No names, no pack drill...but you can still encounter councils, firms, and organisations who will put up image-harvesting contests to get material for their own advertising. The rules of their contests can be complex or simple, but in some cases they think that anything that crosses their desk becomes their intellectual property - whether you agree or not. The remedy for this is not to get caught. Read the contest rules and then decide for yourself whose hand you'd like in your back pocket - yours or theirs.
We also encounter the exposure merchants who promise that our images will be seen by someone for nothing and we'll harvest our share of that nothing in the future.
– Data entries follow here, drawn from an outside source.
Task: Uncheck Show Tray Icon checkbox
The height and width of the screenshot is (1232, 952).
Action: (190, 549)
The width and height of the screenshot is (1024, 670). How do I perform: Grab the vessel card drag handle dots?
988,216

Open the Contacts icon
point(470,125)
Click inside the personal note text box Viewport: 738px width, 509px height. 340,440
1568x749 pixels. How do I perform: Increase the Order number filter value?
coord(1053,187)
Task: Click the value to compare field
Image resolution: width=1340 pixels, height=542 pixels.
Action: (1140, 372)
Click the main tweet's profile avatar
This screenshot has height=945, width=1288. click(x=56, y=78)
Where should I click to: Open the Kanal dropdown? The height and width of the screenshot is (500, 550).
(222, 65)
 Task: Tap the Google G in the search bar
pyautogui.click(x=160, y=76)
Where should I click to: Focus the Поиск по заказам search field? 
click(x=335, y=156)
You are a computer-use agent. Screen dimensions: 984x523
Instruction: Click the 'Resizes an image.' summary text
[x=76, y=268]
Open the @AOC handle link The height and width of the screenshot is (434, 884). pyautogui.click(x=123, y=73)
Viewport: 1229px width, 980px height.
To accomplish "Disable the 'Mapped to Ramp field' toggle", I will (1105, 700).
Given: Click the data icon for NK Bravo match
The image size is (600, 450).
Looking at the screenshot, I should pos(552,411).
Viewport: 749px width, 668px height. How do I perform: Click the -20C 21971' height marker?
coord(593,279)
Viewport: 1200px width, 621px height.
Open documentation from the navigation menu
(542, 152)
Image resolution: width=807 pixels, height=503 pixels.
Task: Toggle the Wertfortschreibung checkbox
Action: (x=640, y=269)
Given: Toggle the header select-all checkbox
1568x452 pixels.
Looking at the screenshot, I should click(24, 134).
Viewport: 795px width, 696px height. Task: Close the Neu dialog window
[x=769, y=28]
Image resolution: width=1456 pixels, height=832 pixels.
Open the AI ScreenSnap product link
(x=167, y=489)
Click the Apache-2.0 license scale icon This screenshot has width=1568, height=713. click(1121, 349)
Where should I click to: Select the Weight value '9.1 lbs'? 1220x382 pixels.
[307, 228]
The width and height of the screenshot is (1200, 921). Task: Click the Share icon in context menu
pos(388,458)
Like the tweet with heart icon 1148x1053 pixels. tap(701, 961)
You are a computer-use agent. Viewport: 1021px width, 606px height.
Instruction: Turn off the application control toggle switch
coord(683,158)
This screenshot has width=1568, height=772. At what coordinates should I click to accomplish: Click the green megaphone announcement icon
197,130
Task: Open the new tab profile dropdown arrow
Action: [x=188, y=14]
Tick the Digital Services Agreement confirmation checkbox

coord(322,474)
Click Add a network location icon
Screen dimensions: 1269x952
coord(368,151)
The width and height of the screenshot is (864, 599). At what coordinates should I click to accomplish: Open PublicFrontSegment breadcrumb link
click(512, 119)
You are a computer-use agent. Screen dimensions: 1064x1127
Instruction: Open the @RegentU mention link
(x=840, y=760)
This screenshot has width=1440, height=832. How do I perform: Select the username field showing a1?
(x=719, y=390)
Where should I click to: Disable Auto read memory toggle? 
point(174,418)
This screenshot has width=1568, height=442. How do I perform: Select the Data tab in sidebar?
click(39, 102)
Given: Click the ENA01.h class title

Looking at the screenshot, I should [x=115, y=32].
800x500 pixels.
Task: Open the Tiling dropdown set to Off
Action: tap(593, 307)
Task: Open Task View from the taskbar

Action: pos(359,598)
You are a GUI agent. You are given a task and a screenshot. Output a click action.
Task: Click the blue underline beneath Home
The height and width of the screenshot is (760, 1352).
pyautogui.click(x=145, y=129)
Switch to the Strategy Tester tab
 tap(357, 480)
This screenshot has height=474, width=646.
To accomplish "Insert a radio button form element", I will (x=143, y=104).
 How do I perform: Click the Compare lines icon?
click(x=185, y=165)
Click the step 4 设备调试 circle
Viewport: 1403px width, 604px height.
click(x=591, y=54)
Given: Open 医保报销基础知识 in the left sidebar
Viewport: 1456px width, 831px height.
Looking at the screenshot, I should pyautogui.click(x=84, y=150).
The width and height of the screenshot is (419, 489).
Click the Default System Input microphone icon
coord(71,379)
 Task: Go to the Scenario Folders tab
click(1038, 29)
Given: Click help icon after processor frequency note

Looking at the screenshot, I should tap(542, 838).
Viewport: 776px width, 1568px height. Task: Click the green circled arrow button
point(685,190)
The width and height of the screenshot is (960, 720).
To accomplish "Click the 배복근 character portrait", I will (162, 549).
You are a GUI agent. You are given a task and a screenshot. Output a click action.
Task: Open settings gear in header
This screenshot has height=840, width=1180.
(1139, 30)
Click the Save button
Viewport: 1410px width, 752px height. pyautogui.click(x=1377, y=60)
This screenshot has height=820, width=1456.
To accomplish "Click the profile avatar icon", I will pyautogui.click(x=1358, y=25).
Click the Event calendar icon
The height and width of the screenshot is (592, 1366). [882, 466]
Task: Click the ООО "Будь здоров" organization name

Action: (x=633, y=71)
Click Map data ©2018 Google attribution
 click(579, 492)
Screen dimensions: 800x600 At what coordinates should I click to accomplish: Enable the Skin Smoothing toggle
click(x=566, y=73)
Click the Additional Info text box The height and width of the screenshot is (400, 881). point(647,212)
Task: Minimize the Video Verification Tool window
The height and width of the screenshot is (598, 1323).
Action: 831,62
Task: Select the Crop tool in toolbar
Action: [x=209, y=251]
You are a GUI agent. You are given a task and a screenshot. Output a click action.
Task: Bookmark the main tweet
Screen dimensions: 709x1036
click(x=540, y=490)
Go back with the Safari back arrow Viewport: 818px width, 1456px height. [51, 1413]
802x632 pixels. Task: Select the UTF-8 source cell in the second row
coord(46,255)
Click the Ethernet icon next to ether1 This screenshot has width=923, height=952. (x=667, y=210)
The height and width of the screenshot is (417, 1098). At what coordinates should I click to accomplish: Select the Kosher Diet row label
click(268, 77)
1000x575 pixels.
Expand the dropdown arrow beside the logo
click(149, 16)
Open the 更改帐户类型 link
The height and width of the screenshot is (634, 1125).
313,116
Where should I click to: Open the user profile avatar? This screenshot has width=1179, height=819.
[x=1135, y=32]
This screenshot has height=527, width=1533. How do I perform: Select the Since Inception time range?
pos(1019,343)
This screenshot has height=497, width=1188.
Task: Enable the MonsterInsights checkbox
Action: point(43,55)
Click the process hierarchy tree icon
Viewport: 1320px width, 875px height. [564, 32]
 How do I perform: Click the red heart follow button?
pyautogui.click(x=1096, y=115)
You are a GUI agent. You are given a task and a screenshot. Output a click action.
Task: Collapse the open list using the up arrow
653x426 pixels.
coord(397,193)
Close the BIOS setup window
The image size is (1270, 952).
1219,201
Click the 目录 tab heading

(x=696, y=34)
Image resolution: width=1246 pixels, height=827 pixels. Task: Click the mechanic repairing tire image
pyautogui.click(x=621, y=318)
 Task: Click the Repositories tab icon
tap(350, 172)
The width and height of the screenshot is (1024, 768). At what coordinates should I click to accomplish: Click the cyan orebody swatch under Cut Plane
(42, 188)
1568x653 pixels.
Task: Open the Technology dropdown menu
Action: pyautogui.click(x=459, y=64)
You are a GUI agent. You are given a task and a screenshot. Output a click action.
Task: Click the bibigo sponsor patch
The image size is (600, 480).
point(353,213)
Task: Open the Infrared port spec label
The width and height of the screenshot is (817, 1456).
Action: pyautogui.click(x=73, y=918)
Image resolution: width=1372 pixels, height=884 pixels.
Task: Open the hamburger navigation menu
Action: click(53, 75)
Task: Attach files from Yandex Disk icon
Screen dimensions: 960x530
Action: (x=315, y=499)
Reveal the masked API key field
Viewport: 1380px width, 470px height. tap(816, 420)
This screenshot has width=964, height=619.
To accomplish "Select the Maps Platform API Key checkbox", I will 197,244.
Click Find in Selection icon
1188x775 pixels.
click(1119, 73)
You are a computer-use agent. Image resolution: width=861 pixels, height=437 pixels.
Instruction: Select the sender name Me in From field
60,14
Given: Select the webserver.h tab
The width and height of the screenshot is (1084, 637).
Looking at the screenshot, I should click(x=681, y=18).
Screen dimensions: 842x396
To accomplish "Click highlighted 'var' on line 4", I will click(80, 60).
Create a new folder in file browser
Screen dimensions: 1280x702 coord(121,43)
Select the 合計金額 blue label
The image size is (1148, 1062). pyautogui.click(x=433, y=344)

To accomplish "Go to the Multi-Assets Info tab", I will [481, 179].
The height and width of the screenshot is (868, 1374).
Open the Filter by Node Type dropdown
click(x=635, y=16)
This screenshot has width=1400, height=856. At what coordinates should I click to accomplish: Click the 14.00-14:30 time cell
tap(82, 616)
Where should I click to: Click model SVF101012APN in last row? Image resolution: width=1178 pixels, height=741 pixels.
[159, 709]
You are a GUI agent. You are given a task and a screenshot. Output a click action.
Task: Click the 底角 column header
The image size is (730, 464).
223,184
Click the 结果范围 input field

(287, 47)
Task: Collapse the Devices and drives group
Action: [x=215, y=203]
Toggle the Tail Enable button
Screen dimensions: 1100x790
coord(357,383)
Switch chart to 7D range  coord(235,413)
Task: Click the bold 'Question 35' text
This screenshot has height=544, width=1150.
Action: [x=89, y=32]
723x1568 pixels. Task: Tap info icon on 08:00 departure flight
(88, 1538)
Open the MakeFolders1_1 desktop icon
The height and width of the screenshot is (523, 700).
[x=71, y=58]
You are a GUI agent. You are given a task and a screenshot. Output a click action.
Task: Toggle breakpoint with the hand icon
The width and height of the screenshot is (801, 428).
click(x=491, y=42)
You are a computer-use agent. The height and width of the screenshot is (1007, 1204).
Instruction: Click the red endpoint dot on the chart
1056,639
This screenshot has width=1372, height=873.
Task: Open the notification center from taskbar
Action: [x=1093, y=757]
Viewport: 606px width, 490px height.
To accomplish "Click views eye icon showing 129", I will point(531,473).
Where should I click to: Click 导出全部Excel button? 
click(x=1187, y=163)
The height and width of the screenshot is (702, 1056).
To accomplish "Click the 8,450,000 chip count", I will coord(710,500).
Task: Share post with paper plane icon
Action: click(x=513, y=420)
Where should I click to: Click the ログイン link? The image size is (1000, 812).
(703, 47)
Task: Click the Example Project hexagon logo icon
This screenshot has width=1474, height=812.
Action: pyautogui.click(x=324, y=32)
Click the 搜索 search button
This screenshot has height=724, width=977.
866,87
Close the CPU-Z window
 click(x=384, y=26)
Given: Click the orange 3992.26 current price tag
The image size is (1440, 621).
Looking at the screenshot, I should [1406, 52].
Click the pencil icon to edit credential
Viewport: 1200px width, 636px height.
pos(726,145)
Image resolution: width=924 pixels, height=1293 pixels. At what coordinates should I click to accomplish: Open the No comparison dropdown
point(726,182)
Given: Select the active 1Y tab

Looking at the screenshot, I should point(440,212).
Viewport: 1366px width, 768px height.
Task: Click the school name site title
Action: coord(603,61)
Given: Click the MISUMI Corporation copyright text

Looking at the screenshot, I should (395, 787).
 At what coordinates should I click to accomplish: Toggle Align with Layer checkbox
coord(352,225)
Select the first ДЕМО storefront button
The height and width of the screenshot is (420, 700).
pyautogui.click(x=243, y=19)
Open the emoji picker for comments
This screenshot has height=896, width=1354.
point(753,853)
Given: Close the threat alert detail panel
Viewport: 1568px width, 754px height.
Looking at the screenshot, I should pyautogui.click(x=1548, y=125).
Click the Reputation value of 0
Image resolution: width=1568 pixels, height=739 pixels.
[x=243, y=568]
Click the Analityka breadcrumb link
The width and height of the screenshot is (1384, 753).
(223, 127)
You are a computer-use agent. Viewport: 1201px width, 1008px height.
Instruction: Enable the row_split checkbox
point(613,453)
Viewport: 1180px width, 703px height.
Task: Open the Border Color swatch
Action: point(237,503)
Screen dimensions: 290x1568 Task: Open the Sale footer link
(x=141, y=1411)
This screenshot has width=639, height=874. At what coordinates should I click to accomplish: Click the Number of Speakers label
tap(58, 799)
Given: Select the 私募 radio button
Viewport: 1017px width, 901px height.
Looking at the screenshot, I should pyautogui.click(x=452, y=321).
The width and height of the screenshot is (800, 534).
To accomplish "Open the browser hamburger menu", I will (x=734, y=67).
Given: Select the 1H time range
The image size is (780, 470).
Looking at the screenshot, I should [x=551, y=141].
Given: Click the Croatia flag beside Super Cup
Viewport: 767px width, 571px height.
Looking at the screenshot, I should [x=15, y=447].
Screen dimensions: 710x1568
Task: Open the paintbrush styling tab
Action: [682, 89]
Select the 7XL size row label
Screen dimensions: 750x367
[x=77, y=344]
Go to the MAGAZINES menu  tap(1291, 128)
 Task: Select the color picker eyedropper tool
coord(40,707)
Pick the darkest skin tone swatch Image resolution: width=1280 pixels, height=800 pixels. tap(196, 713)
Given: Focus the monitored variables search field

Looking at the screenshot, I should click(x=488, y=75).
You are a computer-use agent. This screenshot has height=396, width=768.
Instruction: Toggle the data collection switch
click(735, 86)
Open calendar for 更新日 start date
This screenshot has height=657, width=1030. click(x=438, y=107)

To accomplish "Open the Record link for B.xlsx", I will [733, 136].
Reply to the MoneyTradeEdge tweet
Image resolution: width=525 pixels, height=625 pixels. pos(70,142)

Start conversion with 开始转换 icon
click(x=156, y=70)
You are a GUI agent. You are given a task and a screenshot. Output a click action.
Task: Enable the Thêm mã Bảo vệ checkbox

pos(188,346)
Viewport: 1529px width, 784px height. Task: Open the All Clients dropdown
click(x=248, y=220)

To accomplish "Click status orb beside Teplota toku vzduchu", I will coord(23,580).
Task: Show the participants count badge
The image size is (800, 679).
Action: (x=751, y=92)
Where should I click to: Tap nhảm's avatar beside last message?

So we might...but it's interesting to note that somewhere along the line money enters into the system - entry fees, tickets, sponsorships, etc. and if we've waived all this in favour of exposure we can feel that we've been milked.
Well, charge for milk. The dairy does. Write your own contract that says you still own the copyright and that it is exhibited by someone else as a licensed item - not a freebie. Set out what the fee is and get it in hand before the image goes away. Do not send the image away with EXIF data or other evidentiary material attached - your editing program can trim things back to a bare package. Then police the use of the image. You'll have the original file - a RAW one if you're smart - and can specify what happens to the output copy.
Mean? No. Business-like and reassuring in the end to both parties.